For an 800x800 grid, on my PC which is certainly not the fastest, the FFT method evaluates in just over 700 seconds. The brute force method doesn't complete after several hours and I have to kill it.

In terms of further performance gains, you can attain them by moving to a hardware platform like GPUs. For example, using CUDA's FFT library you can compute 2D FFT's in a fraction of the time it takes on a CPU. The key point is, that the FFT method will scale as you throw more hardware to do the computation, while the brute force method will scale much worse.


While implementing this, I have observed that almost every time, the best_x,bext_y values are one of floor(n/2)+-1. This means that most likely the distance term dominates the entire computation, therefore, you could get away with computing the value of total_dist for only 4 values, making this algorithm trivial!

Respondido 03 Jul 12, 19:07

Nice!

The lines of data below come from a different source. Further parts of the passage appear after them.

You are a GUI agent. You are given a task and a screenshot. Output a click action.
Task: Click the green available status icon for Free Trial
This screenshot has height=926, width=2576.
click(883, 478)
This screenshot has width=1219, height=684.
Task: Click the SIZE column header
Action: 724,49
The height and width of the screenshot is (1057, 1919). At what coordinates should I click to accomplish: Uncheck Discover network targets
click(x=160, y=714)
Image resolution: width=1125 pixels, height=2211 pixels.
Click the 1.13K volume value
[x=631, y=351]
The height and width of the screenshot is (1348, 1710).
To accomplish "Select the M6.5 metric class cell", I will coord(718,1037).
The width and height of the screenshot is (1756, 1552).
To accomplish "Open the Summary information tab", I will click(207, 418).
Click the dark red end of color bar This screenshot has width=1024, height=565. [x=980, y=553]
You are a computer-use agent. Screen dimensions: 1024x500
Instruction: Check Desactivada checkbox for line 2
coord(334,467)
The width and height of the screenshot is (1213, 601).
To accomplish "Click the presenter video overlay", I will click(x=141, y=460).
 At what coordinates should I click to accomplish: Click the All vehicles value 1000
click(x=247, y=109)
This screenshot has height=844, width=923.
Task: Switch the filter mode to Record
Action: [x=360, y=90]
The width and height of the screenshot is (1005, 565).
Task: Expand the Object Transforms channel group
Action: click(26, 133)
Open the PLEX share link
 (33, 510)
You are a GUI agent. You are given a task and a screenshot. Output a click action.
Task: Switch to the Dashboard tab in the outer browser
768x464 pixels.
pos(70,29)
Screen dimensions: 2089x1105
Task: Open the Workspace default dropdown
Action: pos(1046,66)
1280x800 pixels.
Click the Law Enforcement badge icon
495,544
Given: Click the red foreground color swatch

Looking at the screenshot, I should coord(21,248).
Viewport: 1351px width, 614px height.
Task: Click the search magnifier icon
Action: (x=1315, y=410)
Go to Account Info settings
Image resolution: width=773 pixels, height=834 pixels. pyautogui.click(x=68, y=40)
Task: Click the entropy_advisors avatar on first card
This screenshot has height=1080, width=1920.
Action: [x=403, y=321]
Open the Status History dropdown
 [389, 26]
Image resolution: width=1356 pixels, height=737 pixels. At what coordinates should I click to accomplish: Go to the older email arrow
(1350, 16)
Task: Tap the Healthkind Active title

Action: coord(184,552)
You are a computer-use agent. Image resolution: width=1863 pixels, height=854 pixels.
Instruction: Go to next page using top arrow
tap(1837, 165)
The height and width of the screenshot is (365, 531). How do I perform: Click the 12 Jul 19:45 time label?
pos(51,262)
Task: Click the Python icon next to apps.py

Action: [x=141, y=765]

Although, wouldn't it be O(n m log(n m)) instead, from the 2D FFT used to do the convolutions? - tormenta venidera

In 2D, you need to compute an FFT along each dimension hence the n log(n) y m log(m) terms multiplied together (see…). If m = n then it becomes O( n^2 log(n)^2) = O ( 2 n^2 log(n) ) = O ( n^2 log(n) ) - lperro

What is the operator here: R = F o W ? Is this matrix multiplication? I have not heard of filtering in this context. Can you provide a wikipedia reference to the technique? - Andrés Tomazos

@ldog: The FFT's along each dimension can be performed independently along each row and column. So, one set will take O(n m log m), and the other set will take O(m n log n), para un total de O(n m (log n + log m)) = O(n m log(n m)). - tormenta venidera

@AndrewTomazos-Fathomling -- it is circunvolución, and it is more commonly written with an asterisk: [F * W](x) = integral[y](F(x-y) W(y)) - tormenta venidera

No es la respuesta que estás buscando? Examinar otras preguntas etiquetadas or haz tu propia pregunta.